There are a few minor issues in your code:

  • torch.Tensor creates an uninitialized tensor. I would recommend to use e.g. torch.zeros instead, so that the values are zero in case you are not initializing them.
  • It’s uncommon so add F.log_softmax between layers. Usually you would want to use it at your last linear layer in case you have a classification use case. F.relu would be a common non-linearity between layers.
  • Variables are deprecated since 0.4.0. You can directly use tensors instead now.
  • Probably not an issue, but you are not closing the file k. A good way is to use with open('Dataset.txt', 'r') as k: so that the file will be automatically closed.
  • I would suggest to create the criterion and optimizer outside the for loop. It’s not that important for the criterion. In case you would use an optimizer with running estimates (e.g. Adam) you would re-initialize it in each iteration.
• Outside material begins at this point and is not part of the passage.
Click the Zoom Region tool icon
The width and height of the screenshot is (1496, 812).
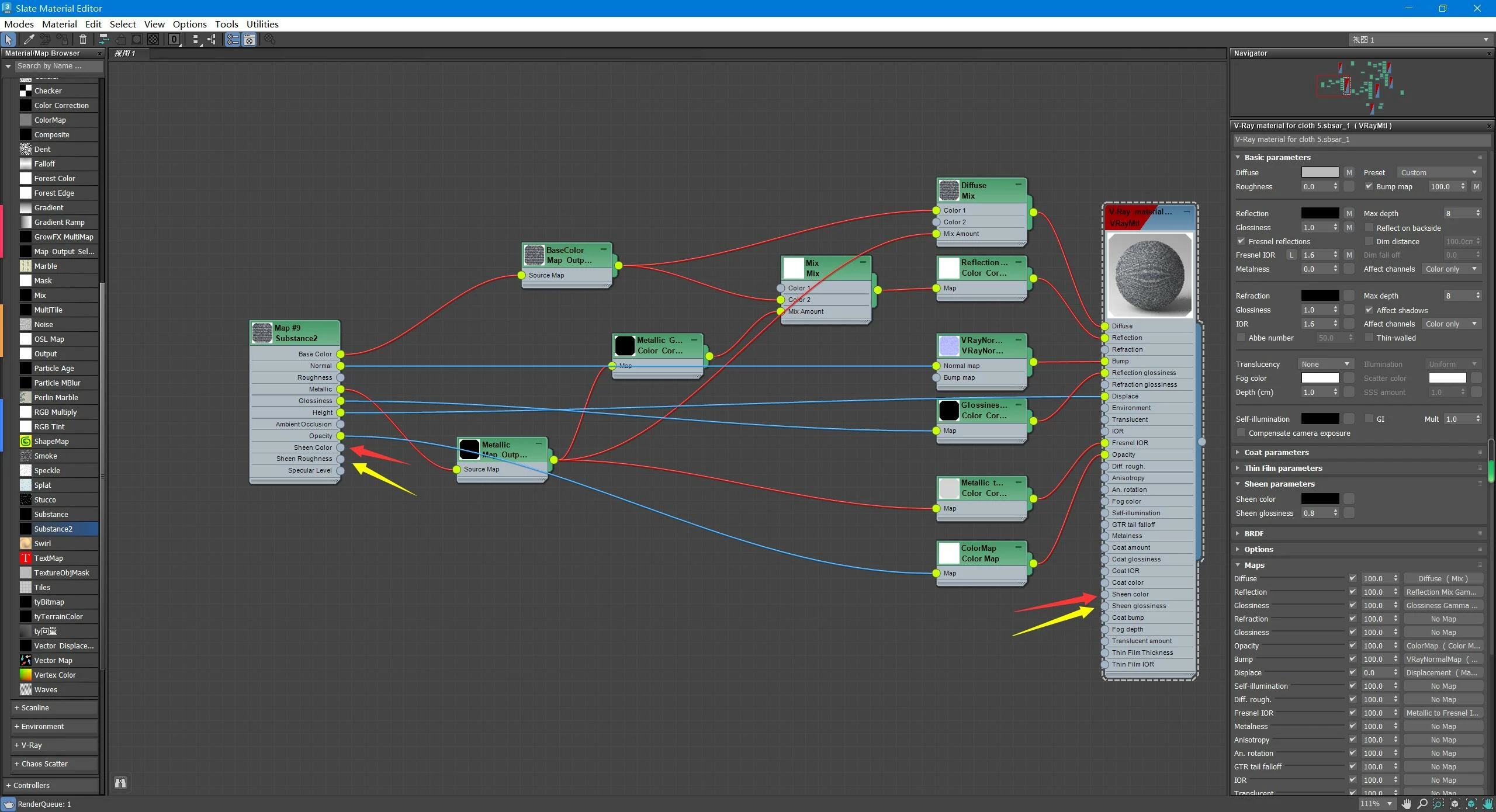[1438, 804]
Thank you for your Answere,

the reaction of this line:

print((matrix1==matrix1).all())

was this line:

tensor(1, dtype=torch.uint8)

All my Datas are floats here the first 100 Numbers from my List “Datenset.txt”:

1.19532
1.194
1.19525
1.194
1620
1.19447
1.19387
1.19401
1.19417
1382
1.19461
1.19358
1.19415
1.19378
1508
1.19408
1.19377
1.19377
1.19391
1340
1.19466
1.19386
1.19392
1.19438
1318
1.19488
1.19362
1.19437
1.19417
2254
1.19478
1.19371
1.19417
1.19474
1748
1.19474
1.19414
1.19474
1.19422
1140
1.19454
1.19409
1.19421
1.1944
953
1.19491
1.19435
1.1944
1.19486
963
1.19549
1.19482
1.19486
1.19545
1164
1.19583
1.19458
1.19544
1.19521
2341
1.19687
1.19518
1.1952
1.19669
3691
1.19874
1.1967
1.19671
1.1981
3277
1.19848
1.19732
1.19813
1.19802
2924
1.19891
1.19788
1.19801
1.19869
1970
1.19949
1.19843
1.1987
1.19947
2850
1.19983
1.19822
1.19946
1.19866
2410
1.19947
1.19853
1.19865
1.19926
2262
1.20111
1.19875
1.19924
1.20095
4166

Ive try to write all your proposals in my code but the problem is the same:

import torch
import torch.nn as nn
import torch.nn.functional as F
from torch.autograd import Variable
import torch.optim as optim
import os

DatasetNumber = 1
DataAmount = 2
matrix1 = torch.zeros(DataAmount * 5)
matrix2 = torch.zeros(DataAmount * 5)

class TestNetz(nn.Module):

    # Netz erzeugen

    def __init__(self):

        super(TestNetz, self).__init__()
        self.lin1 = nn.Linear(DataAmount * 5, DataAmount * 5)  # Schichten (Hiddenlayer) (Funktionen die erlernt werden um vom Input auf Output zu kommen)
        F.log_softmax
        self.lin2 = nn.Linear(DataAmount * 5, DataAmount * 5)
        F.log_softmax

    def forward(self, x):
        x = F.relu(self.lin1(x), 0)  # Aktivierungsfunktion relu
        F.log_softmax
        x = self.lin2(x)
        F.log_softmax
        return x

    def num_flat_features(self, x):
        size = x.size()[1:]
        num = 1
        for i in size:
            num *= i
            return num

    # Daten vorbereiten

    k = open('Datenset.txt', 'r')
    lines = k.readlines()

    i = 0
    while i < DataAmount:
        j = 0
        while j < 5:
            matrix1[j + (5 * i)] = float(lines[j + (5 * i) + (DatasetNumber * 5)])
            matrix2[j + (5 * i)] = float(lines[(DatasetNumber * DataAmount) + (DataAmount * 5)])
            j = j + 1
        i = i + 1

    k.close()

    #print(matrix1)
    #print(matrix2)


netz = TestNetz()
netz = netz.cuda()
#print(netz)

if os.path.isfile('TestNetz.pt'):
    netz = torch.load('TestNetz.pt')


for i in range(100):
    # Input
    input = matrix1
    input = input.cuda()

    out = netz(input)

    #print(out)

    # Ziel
    target = matrix2
    target = target.cuda()





torch.save(netz, 'TestNetz.pt')

criterion = nn.MSELoss()  # Fehlerberechnung
loss = criterion(out, target)
# print(loss)

netz.zero_grad()
loss.backward()
optimizer = optim.SGD(netz.parameters(), lr=0.01)  # Optimizer (SGD) mit Lernrate
optimizer.step()

print((matrix1==matrix1).all())
print(matrix1)
print(matrix2)

edit: Ive checked all entries with print(type(entrie)) and all entries are “class float”.

Did you find a solution?

Hello, I have run into the same problem and when I nomarlized my inputs to be in the interval [-1,1], all hidden and output values do not have NaN values anymore. I hope you may have another option to try.